All Tickets thinks tonight’s Tonys were sort of vindication for Arthur Miller. His classic American tragedy Death of a Salesman has won its fourth Best Show Tony (one for the original production and three for revivals). Although most theatregoers have always admired the play and placed it high on the list when it comes to American drama, the fact is Miller and his play went out of style for about a decade or so.
It was in the 90s and the early part of the 21st century that Arthur Miller started to disappear from leading drama anthologies. One edition he was there, and the next he was gone. The Crucible, All My Sons nor Death of a Salesman could be found in college textbooks. Tennessee Williams was there, as were August Wilson, Eugene O’Neill and others who were worthy. But somehow newer U.S. playwrights had replaced Miller. Death of a Salesman was no longer being read in American drama, world drama and theatre history classes unless the professor ordered it individually.
Why Did This Happen?
In an odd manner, despite the fact that Miller’s classic was so amazing as a piece of theatre, his play was thought to be less interesting and important than those dealing with other issues such as gender, feminism, minority concerns and other topics. That’s not to say that those other plays were not important but to see Fornes, Kushner, Reza and Finley in an American drama anthology and Miller out was strange and disturbing.
Tennessee Williams, Lillian Hellman and Susan Glaspell were all still included and none could be said to deserve to be included more than Miller did.
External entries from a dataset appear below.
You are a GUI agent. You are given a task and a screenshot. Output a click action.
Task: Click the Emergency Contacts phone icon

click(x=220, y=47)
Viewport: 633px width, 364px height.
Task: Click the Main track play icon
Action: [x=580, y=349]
In fact, and all are exceptional playwrights, you could argue that Arthur Miller was more on the cutting edge and more inventive than any of them
Who would they cut next—Albee, Shepard, O’Neill?
And by the way, he was also out of world drama anthologies too!
After the 1999 Broadway production, Death of a Salesman made its way back into American and world drama anthologies. Why was that? Well, after 50 years it held up amazingly well. It didn’t hurt that actress Elizabeth Franz, who won the Tony that year for Best Featured Actress in a Play for her interpretation of Linda Loman, had found some new notes to play.
Miller had long been criticized for writing weak women and Linda Loman was considered to be a prime example. This made Miller’s work unattractive to scholarly editors focusing on gender, feminist and other issues.
But Franz brought new life to the role that made reviewers and other reconsider Miller’s women, and that certainly helped him gain reentry into the Ivy Towers that scholars occupy. Plus, any play that holds its own on the stage after 50 years has to be given special consideration.
Death of a Salesman Today
The present production, with a fantastic cast led by Phillip Seymour Hoffman, has solidified Miller’s legacy and reputation. Mike Nichols won the Tony for Best Direction and the play was honored as Best Revival of a Play. What more can you say except it’s the perfect time to see one of the greatest plays ever to grace the American stage. Call All Tickets today at 800-922-0716
or connect with us via out site for information on group tickets to this and other amazing Broadway shows.
By the way, you may think that I am picking on theatre scholars. I am to a degree (excuse the pun), but I am also one of those theatre scholars. And despite my Ph.D., I never felt neither Arthur Miller nor Death of a Salesman should be expunged from any anthology. I’m so glad both are back and have been for some time. And if anyone needs any confirmation regarding this play’s worth, I think its fourth “Best” Tony should seal the deal. It first won the Award in 1949 and then in 1984, 1999 and now 2012. Willie Loman was played in succession by Lee J Cobb (1949), Dustin Hoffman (1984), Brian Dennehy (1999) and Phillip Seymour Hoffman (2102).
Welcome back for now and hopefully forever, Arthur Miller.